Contraceptive implants may cause changes in menstrual bleeding in the first several months to 1 year of use, including lighter bleeding, fewer days of bleeding, prolonged bleeding, irregular bleeding, and even no bleeding. After about 1 year of use, the pattern of bleeding becomes more regular. Changes in bleeding patterns as a result of implants are not harmful but are a common drawback of this contraceptive method. Amenorrhea occurs in approximately 20% of women in the first year of use, although this rates declines with duration of use to 13% by year 3 [113].

Unscheduled bleeding was reported as the reason for discontinuation of this method among 14.8% of users in the U.S. and Europe and 3.7% in Southeast Asia, Chile, and Russia [114]. About 90% of women who discontinued the implant experienced frequent or prolonged bleeding/spotting versus 22% of those who continued using the device [115].

Like other progestogen-only forms of contraception, other possible-side effects of contraceptive implants include headaches, abdominal pain, mood changes, nausea, breast tenderness, dizziness, acne (either improvement or exacerbation), weight change, and possibly enlarged ovarian follicles [78, 110].

5.6.2 Risks

Complications are reported in 0.3–1% of implant insertions and 0.2–1.7% of removals [116]. Uncommon insertion/removal complications include infection, hematoma formation, and local irritation and rashes at the insertion site; these occur mostly within the first 2 months of insertion. Clinician training and experience, and the use of a stringent, aseptic technique reduces the incidence of such complications.

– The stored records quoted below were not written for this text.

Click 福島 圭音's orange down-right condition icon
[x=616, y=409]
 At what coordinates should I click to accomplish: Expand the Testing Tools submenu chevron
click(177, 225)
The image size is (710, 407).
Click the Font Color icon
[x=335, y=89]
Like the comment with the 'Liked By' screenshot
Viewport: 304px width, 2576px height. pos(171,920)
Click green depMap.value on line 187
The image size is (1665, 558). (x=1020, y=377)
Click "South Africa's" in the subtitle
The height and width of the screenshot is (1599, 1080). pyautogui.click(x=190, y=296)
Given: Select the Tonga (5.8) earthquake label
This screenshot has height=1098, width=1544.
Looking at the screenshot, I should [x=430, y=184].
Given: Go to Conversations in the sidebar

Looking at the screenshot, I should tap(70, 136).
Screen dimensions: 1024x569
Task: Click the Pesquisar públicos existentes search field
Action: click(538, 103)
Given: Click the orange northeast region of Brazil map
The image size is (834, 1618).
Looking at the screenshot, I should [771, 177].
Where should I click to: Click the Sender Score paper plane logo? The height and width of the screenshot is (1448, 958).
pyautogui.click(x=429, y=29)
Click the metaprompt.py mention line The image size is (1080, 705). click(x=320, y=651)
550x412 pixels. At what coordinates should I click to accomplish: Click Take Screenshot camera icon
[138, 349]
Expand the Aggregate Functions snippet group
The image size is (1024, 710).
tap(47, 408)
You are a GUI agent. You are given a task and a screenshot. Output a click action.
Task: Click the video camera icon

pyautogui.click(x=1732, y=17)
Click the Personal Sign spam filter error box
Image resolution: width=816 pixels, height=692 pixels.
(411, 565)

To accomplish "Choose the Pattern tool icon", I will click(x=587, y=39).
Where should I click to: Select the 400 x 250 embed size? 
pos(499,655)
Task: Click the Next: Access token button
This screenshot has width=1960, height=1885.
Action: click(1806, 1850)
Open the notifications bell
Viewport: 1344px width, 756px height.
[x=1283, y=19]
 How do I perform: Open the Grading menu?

In addition, rare complications can occur, including expulsion of the implant (occurring within the first 4 months of insertion) and migration of the implants over time a short distance (<2 cm) from the site of insertion [78, 117]. Nerve injuries have also been reported with implants, including injury to the branches of the medial antebrachial cutaneous nerve during placement and the medial antebrachial cutaneous nerve [118, 119].

6. Intrauterine contraception devices

Intrauterine contraception devices (IUCDs) are small, flexible devices inserted in the uterine cavity to provide effective, long-acting, reversible contraception. The IUCD is a safe, easy-to-use, and highly cost-effective means of contraception, with significantly low failure rates [120, 121]. It provides a nonsurgical option for pregnancy prevention that is as effective as surgical sterilization. The IUCD is one of the most commonly used methods of long-acting, reversible contraception worldwide, with an average utilization rate of approximately 23% among female contraceptive users, although there is wide variation between countries, ranging from <2% to >40% [122, 123].

6.1 Content

There are different types and shapes of IUCD available globally. Most IUCDs have a plastic frame and release either copper or a progestin to prevent pregnancy.

6.2 Types

Generally, most frequently used IUCDs are divided into two main categories: hormonal and non-hormonal. Various terms are used to describe IUCDs, including intrauterine device and intrauterine contraception; hormonal IUCDs or progestin-containing devices are also referred to as an IUS.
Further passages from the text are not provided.